Vascular origin of migraine pain?

rCBF is largely normal during MO attacks and arterial dilatation is absent outside of the brain and small in the brain. There is good reason to ask the question: Is migraine pain vascular? The answer is still yes for several reasons [3]. The pain often pulsates, and this is worse after physical activity. That is why patients prefer to lie still. GWAS studies have shown 123 variants significantly associated with migraine and they are preferentially expressed in vascular smooth muscle [41]. Headache is a cardinal symptom of a range of vascular brain diseases.
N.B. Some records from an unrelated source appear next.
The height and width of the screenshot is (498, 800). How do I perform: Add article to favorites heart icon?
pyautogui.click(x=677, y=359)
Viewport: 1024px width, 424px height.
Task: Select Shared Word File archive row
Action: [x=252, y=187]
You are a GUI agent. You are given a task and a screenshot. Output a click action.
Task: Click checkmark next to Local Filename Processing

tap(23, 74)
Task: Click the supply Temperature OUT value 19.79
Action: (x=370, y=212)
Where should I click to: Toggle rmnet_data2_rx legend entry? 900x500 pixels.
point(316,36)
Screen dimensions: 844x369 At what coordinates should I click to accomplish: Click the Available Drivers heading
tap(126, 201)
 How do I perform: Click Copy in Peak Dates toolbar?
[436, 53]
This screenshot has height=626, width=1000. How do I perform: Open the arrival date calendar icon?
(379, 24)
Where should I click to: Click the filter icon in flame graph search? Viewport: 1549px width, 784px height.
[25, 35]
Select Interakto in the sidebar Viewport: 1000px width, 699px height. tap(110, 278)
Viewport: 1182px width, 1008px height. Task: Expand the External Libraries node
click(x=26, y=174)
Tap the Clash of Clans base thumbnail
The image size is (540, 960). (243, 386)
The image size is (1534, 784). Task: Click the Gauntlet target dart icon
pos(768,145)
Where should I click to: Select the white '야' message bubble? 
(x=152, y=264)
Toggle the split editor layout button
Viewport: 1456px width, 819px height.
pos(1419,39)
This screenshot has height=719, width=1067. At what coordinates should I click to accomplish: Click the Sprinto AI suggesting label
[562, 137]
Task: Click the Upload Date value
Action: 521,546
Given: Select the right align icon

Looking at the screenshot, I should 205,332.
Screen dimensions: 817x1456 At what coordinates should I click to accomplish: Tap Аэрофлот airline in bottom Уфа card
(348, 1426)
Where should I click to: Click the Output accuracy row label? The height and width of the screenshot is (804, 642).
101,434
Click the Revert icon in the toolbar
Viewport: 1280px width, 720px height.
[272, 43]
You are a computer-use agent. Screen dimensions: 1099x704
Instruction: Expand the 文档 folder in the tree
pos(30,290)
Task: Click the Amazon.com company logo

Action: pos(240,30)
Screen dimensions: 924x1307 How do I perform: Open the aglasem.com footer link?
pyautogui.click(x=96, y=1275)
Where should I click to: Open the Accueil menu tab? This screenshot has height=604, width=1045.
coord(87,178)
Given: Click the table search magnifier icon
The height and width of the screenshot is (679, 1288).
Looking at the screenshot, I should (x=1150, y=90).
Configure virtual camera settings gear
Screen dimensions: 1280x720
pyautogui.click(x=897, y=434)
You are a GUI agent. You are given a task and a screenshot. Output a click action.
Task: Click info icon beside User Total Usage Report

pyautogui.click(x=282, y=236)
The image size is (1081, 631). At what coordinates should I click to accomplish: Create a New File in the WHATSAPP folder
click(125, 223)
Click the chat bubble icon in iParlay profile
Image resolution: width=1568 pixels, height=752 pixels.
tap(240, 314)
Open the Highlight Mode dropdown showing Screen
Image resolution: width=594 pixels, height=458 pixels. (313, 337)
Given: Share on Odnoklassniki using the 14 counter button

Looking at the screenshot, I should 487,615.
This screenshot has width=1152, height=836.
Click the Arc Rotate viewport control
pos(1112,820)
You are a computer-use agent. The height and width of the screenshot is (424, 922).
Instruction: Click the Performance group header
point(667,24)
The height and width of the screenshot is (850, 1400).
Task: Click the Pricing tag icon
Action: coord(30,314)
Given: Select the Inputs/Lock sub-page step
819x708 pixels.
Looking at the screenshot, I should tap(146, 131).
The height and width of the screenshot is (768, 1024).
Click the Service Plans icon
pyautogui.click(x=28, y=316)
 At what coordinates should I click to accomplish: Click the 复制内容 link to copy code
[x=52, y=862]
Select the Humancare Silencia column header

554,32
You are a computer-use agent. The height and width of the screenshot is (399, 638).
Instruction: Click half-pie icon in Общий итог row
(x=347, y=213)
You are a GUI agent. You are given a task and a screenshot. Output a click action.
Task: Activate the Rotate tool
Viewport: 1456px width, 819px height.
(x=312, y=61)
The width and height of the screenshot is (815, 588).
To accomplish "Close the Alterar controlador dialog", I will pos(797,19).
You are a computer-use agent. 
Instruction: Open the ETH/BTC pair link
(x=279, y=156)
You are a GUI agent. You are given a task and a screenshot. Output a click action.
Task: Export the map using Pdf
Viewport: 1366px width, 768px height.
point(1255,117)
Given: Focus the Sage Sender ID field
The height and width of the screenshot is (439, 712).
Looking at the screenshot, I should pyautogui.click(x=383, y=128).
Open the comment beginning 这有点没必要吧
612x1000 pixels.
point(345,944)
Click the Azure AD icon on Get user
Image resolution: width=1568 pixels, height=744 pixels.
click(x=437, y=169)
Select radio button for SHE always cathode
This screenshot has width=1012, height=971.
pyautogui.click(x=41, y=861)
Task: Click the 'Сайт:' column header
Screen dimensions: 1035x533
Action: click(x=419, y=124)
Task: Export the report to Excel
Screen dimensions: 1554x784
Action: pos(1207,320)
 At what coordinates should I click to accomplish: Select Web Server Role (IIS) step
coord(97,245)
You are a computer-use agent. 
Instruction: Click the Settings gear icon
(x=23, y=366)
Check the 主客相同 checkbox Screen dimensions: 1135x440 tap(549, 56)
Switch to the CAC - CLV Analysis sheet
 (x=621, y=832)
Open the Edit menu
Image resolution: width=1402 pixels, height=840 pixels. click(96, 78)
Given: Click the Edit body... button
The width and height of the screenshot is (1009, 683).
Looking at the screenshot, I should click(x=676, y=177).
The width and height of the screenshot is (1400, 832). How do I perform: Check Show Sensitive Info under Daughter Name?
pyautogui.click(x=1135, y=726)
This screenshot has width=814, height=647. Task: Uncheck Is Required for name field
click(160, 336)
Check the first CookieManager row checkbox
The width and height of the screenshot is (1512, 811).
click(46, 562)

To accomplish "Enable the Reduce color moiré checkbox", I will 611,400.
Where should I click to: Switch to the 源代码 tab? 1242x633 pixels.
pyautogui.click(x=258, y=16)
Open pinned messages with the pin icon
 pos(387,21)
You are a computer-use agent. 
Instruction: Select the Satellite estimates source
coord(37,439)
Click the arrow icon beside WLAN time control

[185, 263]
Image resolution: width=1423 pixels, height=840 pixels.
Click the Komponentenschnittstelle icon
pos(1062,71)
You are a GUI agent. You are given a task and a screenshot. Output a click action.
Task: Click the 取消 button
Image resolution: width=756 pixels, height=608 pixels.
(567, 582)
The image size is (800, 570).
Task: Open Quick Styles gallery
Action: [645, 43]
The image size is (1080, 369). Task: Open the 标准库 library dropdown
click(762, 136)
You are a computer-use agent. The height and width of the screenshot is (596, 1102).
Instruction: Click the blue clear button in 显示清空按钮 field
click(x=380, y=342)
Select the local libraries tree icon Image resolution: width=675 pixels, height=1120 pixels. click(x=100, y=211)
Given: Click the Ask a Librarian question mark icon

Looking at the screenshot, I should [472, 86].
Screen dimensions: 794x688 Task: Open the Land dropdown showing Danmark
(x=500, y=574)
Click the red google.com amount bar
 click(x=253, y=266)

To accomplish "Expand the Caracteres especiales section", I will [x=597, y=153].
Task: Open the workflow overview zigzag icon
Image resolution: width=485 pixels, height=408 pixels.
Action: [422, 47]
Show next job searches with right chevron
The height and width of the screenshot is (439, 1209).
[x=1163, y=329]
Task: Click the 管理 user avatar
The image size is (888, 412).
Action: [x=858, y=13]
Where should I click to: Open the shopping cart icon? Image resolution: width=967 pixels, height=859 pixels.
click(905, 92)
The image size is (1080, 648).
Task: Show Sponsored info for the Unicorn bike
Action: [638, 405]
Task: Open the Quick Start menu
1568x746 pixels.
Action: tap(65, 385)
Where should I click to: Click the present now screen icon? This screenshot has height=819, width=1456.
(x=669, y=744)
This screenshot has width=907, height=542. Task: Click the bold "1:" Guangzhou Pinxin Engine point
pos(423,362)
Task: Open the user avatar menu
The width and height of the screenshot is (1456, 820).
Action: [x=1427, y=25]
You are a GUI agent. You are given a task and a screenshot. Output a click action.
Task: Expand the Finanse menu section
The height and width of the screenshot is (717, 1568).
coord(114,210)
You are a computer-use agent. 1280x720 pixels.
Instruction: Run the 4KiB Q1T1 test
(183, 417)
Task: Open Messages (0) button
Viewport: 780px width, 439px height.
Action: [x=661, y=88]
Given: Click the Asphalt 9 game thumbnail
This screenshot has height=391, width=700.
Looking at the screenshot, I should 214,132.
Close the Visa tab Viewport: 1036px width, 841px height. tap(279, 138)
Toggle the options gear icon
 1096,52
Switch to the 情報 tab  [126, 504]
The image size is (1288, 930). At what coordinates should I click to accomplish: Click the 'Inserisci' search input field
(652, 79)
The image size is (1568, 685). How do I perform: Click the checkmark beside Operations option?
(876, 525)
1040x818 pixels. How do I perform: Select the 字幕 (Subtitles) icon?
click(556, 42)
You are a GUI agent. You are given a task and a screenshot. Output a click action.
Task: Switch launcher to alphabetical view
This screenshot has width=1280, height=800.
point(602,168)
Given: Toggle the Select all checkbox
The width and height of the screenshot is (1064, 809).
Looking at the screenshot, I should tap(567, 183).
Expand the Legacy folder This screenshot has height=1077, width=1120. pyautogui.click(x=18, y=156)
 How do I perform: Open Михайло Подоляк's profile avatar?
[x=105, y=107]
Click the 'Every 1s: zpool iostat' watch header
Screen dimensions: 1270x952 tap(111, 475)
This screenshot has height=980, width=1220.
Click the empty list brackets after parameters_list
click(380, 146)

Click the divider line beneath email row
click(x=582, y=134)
Finally, migraine may be induced by several substances and every single one is a vasodilator [42]. In contrast vasoconstrictors like noradrenaline, endothelin, and prostaglandin F2alpha cause no headache at all [43]. The small size of dilatation of arteries during migraine attack is clearly not enough to cause migraine pain by simple stretch of nociceptors. That is why it must be combined with sensitization of afferent nerve fibers. CGRP liberation may do this but seems unlikely to do it alone. Stretch sensitive receptors such as Piezo1 and 2 and TRPM8 may be involved [44]. Probably a whole cascade of biochemical events around cephalic (cerebral and extracerebral) arteries is needed.

Future possibilities

It is obvious from reading this review that discoveries of rCBF changes during migraine and of arterial reactions has been driven to a large extent by developments in measurement techniques. When better methods for measurement became available, they usually resulted in major steps forward in our understanding. This makes it difficult to predict the future. Therefore, we focus here on some problems that need to be solved and then hope that the technological development will make this possible.

Much of the future progress will not be from the study of spontaneous migraine attacks. It is too difficult to get patients to the hospital, have advanced equipment ready and not taken by another patient. Therefore, attacks must be provoked just like they were by arteriography when that examination was clinically necessary. We know today multiple substances that can induce MO [45]. Such provoked attacks have already been studied but much more needs to be done.

We must be getting close to a final verdict about the migraine aura. Is it or is it not caused by CSD? Years ago, we thought that magnetoencephalography could prove this but it has not happened. Can modern EEG with hundreds of electrodes and advanced IT programs do it? One apparently unsurmountable problem has been the lack of a reliable method for aura provocation. It now seems that some of the MO inducing substances also induce MA in a fraction of patients [46]. That makes study more feasible.

Are we sure that there is no CSD in MO? The French study [29] could suggest that it may be involved but nobody else have seen such flow changes and the results need confirmation.

Modern MR techniques and metabolic and receptor ligand PET offer almost unlimited possibilities for a better understanding of migraine and many studies have already been done. But they are not reviewed in the present paper.